In the mailing list excerpt, what register should the end of the range be, according to the patch description?

— BEGIN Document passage —

Please use plain text emails on xen-devel (and other open source
development mailing lists.)


> From: Julien Grall <julien.grall.oss@gmail.com> 
> Sent: 2019年11月9日 6:44
> To: Stefano Stabellini <sstabellini@kernel.org>; Andre Przywara <andre.przywara@arm.com>
> Cc: Peng Fan <peng.fan@nxp.com>; Jürgen Groß <jgross@suse.com>; julien.grall@arm.com; xen-devel@lists.xen.org
> Subject: Re: [Xen-devel] [PATCH] arch: arm: vgic-v3: fix GICD_ISACTIVER range
> 
> Hi,
> 
> Sorry for the formatting.
> On Sat, 9 Nov 2019, 04:27 Stefano Stabellini, <mailto:sstabellini@kernel.org> wrote:
> On Thu, 7 Nov 2019, Peng Fan wrote:
> > The end should be GICD_ISACTIVERN not GICD_ISACTIVER.
> > 
> > Signed-off-by: Peng Fan <mailto:peng.fan@nxp.com>
> 
> Reviewed-by: Stefano Stabellini <mailto:sstabellini@kernel.org>
> 
> To be honest, I am not sure the code is correct. A read to those registers should tell you the list of interrupts active. As we always return 0, this will not return the correct state of the GIC.
> 
> I know that returning the list of actives interrupts is complicated with the old vGIC, but I don't think silently ignoring it is a good idea.

— END Document passage —
— BEGIN Extracted records —

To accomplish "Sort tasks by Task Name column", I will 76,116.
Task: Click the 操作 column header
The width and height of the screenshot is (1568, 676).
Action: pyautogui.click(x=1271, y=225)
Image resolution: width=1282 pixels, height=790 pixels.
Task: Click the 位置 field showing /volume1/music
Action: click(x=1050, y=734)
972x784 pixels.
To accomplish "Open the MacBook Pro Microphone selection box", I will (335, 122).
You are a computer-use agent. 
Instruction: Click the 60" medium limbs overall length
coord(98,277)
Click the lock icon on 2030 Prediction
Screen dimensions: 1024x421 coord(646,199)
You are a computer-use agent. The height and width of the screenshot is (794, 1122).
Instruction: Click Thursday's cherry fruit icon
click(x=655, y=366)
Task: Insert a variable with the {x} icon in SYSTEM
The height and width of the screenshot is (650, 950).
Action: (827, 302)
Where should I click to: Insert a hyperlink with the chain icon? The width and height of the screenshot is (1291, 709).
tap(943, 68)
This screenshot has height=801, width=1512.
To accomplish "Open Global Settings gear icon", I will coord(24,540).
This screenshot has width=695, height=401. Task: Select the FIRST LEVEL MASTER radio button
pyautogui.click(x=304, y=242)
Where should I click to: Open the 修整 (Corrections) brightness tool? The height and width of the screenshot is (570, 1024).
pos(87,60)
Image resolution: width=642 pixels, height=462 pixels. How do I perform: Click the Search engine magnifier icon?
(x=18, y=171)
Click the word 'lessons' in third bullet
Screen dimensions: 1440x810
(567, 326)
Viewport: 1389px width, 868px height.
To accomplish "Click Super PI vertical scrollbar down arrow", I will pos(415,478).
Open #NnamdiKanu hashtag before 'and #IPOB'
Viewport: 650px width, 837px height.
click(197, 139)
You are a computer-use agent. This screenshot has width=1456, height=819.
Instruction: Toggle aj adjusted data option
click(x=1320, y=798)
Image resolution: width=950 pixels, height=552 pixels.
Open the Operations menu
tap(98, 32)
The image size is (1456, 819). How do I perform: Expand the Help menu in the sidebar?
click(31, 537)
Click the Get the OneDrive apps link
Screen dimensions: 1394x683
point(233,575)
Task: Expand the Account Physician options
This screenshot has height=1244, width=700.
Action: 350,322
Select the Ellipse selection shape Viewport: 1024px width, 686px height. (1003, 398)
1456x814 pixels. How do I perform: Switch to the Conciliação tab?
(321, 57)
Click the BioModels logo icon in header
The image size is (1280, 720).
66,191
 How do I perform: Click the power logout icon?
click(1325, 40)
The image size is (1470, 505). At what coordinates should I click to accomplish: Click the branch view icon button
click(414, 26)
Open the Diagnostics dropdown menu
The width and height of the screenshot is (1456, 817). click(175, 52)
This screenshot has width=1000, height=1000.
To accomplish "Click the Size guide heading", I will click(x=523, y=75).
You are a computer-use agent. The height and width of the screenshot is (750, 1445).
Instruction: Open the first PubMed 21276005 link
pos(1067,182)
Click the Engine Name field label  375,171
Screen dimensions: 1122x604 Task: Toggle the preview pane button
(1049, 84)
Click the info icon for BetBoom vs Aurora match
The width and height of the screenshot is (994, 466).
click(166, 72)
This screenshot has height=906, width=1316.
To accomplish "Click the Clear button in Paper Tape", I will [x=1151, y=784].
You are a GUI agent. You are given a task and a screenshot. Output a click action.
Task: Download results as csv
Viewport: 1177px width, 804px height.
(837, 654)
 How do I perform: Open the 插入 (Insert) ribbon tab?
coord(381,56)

— END Extracted records —

Result of the task: The end should be GICD_ISACTIVERN, not GICD_ISACTIVER.